Richiesta scritta. Nel brano sul provino televisivo, quale racconto di Stephen King dice di aver letto chi scrive intorno agli undici anni?

Dimenticando il progetto edilizio che avevo cominciato, ho realizzato di far parte del favoloso gruppo dei primi dieci! Ho anche capito che il mio momento stava per arrivare e che mi separavano dal provino soltanto la statua di un Perseo con tanto di testa della Medusa grondante sangue e alcune rampe di scale.
Come una sporca dozzina mutilata di due preziosi elementi, ci siamo avviati verso le stanze con le telecamere.
Nella mia immaginazione, già animato da un insospettabile spirito televisivo, vedevo la scena dall’esterno, al rallentatore, come se fossimo astronauti in marcia verso uno shuttle futuristico che ci avrebbe portato nello spazio per salvare il mondo da una terribile minaccia (l’immagine di una gigantesca palla d’immondizia in rotta verso il pianeta ha dimostrato come Futurama abbia segnato profondamente la mia fantasia). In sottofondo, l’immancabile Così parlò Zarathustra di Strauss, giusto per tirar dentro anche Kubrick.
Rimasti tuttavia con i piedi per terra, siamo arrivati in uno stretto corridoio e in modo gentile ci hanno invitato ad accomodarci in una piccola sala d’aspetto. Qui ho avuto modo di conoscere Pierpaolo e Pino e giusto per ingannare l’attesa, abbiamo iniziato a parlare delle nostre aspettative, dei romanzi che avevamo presentato, della scrittura e degli autori che vengono pubblicati dai grandi editori italiani.
Poi una voce ha chiamato “Il Numero3!” e, sebbene per un impalpabile secondo l’ansia da prestazione mi abbia fatto dimenticare chi fosse questo numero 3, mi sono alzato e ho seguito un ragazzo dai capelli neri.
Ha aperto una porta e l’ho finalmente vista. Era lì, pronta a riprendermi, a immortalarmi per lo show business: la telecamera.
Mi sono seduto e il mio provinatore ha preso la mia iscrizione. Mi ha guardato e ha detto:
“Allora, tu sei Stefano Milighetto,” c’è stata una pausa, con me tentato di rispondere di sì, che ero Stefano Milighetto, giusto per farla finita e pagare il pegno della mia sbadataggine poi, per una fortuna misericordiosa, ha aggiunto un “ah, no, c’è una correzione: Stefano Milighetti!”
Il sollievo è stato tale che ho rischiato di finire giù dalla sedia, liquefatto come un cubetto di ghiaccio in un forno: finalmente Stefano Milighetti poteva entrare in azione.
È a questo punto che i ricordi cominciano a farsi nebulosi: so di aver parlato di me, del primo libro che ho letto e di quando, intorno agli undici anni, lessi il racconto di Stephen King Il Babau e che passai la notte, terrorizzato, a montare la guardia all’armadio, credendo di sentire suoni orribili provenire dal suo interno. Ho parlato del mio romanzo (probabilmente non in modo convincete come avrei voluto, cosa se non altro servita a depennare dall’elenco delle mie possibili attività quella di venditore) e dei filosofi russi, realizzando solo dopo, anzi molto dopo, di essere andato nel pallone più completo e di esser saltato di “palo in frasca”, senza una minima coerenza di logico pensiero, alla faccia della filosofia e di quello che ho studiato per tantissimi anni.

Dati forniti.

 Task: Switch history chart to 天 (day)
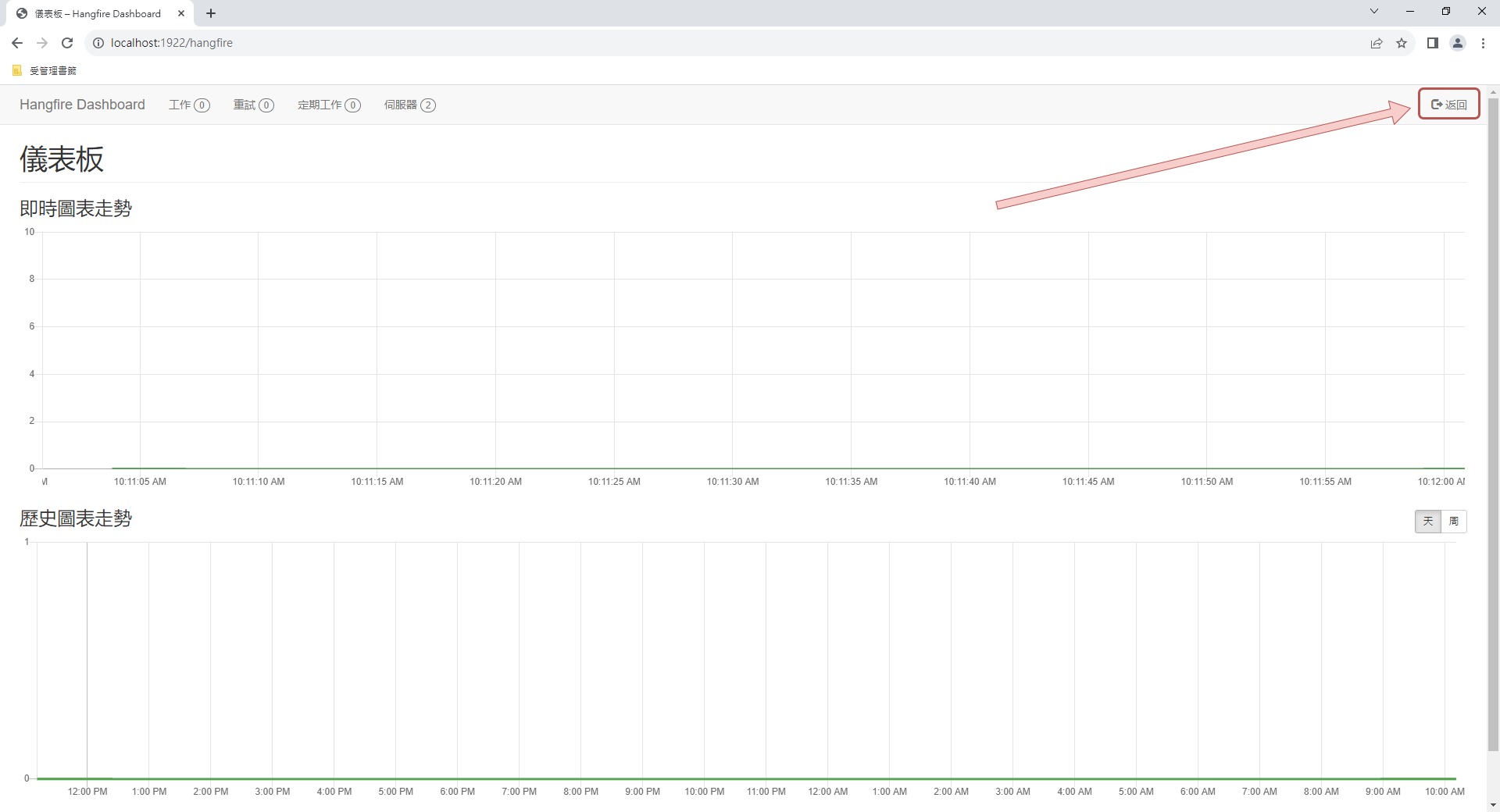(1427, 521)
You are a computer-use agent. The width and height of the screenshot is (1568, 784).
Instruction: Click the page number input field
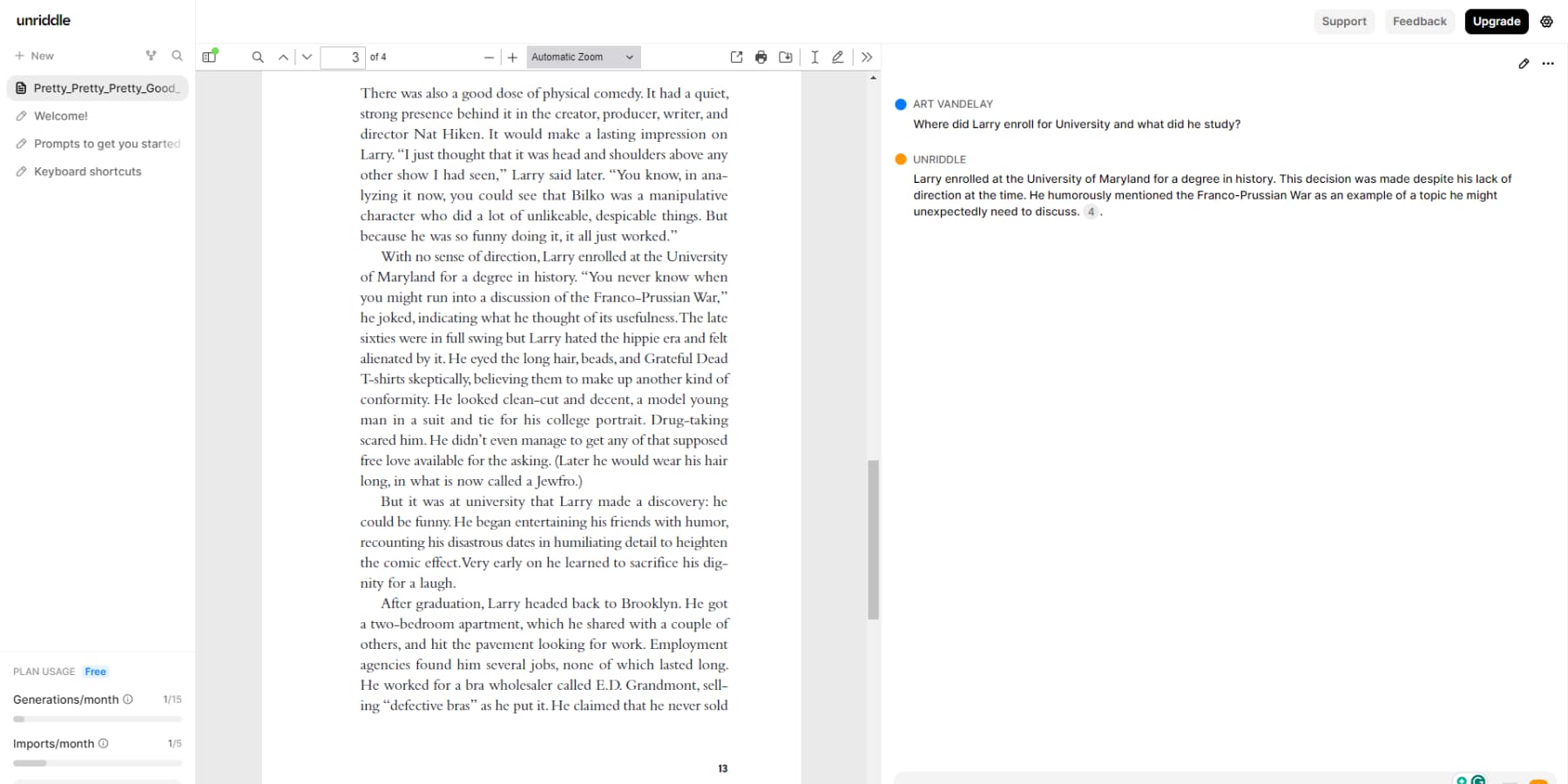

Risposta. Il Babau.